=== Your task ===
Please return only the lines from the one holding "Click the divider" through the one holding "Task: Select Configure", exactly as they appear in the records below, both ends included.

(Stored items)
== Segment start ==
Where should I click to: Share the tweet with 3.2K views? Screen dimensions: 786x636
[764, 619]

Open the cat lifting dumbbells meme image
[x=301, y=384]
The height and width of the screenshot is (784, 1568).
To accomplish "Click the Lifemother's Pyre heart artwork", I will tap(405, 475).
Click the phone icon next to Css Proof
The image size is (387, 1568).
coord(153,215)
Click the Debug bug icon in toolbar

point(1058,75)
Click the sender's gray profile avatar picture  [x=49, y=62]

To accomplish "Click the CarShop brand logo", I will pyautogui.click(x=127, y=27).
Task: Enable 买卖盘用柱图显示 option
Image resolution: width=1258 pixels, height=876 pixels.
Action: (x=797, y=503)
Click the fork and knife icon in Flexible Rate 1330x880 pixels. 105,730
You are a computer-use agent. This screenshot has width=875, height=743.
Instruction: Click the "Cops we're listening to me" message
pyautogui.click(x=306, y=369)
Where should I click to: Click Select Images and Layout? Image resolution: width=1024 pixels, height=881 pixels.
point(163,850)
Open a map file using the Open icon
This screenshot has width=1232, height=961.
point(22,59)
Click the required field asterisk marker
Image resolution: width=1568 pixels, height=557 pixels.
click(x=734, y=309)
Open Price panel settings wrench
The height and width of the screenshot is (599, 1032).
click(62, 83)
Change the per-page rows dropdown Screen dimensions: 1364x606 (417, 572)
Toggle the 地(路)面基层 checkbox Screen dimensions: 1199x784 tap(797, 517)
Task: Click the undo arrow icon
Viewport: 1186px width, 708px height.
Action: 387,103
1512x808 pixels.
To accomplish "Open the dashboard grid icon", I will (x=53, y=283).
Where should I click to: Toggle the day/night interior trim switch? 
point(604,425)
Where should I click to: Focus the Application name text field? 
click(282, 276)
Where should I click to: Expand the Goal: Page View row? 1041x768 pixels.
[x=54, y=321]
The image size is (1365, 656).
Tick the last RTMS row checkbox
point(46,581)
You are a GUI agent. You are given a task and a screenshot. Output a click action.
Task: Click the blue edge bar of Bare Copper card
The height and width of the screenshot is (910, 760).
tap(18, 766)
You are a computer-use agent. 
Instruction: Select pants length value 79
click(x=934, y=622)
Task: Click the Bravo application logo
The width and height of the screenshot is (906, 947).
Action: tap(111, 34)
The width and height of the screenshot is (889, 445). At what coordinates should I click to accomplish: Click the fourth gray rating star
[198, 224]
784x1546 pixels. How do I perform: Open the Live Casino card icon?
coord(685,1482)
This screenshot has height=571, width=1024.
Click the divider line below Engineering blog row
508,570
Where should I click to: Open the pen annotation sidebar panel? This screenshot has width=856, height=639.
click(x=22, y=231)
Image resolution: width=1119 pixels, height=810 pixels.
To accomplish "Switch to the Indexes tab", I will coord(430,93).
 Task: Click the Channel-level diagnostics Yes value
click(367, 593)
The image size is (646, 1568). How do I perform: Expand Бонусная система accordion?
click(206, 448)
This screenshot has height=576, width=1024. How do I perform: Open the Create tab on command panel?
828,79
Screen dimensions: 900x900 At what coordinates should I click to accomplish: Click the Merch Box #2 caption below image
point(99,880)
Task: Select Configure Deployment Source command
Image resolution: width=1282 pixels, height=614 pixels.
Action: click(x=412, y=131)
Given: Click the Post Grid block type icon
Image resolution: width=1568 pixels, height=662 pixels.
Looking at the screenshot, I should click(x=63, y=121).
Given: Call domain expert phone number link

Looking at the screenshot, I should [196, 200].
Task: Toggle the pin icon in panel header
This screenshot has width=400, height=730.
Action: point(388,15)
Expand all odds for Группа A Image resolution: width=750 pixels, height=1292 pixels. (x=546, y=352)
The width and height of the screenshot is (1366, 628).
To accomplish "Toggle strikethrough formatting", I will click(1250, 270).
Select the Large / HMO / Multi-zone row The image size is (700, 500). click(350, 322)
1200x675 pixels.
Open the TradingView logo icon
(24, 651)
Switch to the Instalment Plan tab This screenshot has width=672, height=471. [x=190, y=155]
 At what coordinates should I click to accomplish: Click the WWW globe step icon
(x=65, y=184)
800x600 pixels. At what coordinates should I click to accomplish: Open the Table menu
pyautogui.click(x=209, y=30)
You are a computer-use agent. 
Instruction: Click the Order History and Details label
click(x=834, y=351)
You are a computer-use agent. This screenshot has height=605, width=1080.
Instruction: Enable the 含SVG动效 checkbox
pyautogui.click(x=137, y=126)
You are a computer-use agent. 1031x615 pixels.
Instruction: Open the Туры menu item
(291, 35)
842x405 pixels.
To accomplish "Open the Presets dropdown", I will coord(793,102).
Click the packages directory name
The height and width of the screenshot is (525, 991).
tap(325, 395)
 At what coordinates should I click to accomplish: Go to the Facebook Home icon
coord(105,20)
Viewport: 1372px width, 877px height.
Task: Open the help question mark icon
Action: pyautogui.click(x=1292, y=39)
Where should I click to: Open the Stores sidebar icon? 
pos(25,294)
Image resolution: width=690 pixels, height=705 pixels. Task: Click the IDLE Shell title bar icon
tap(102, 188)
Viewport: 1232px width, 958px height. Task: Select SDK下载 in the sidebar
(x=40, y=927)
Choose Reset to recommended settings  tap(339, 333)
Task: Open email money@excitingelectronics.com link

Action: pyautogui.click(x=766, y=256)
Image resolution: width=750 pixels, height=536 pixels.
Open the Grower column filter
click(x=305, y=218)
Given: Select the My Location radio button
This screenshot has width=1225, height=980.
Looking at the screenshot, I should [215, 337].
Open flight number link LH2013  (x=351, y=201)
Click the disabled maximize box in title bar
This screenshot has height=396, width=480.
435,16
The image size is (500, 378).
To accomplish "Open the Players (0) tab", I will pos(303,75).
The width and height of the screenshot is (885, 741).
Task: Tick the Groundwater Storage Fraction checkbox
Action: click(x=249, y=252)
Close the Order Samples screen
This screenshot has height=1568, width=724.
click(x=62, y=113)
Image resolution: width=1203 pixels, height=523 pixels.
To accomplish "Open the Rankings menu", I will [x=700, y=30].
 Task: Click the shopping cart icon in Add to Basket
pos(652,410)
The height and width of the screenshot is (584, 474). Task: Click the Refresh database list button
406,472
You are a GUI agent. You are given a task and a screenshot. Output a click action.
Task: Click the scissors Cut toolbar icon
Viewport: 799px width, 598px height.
== Segment end ==
=== Answer area ===
Click the divider line below Engineering blog row
508,570
Where should I click to: Open the pen annotation sidebar panel? This screenshot has width=856, height=639.
click(x=22, y=231)
Image resolution: width=1119 pixels, height=810 pixels.
To accomplish "Switch to the Indexes tab", I will coord(430,93).
 Task: Click the Channel-level diagnostics Yes value
click(367, 593)
The image size is (646, 1568). How do I perform: Expand Бонусная система accordion?
click(206, 448)
This screenshot has height=576, width=1024. How do I perform: Open the Create tab on command panel?
828,79
Screen dimensions: 900x900 At what coordinates should I click to accomplish: Click the Merch Box #2 caption below image
point(99,880)
Task: Select Configure Deployment Source command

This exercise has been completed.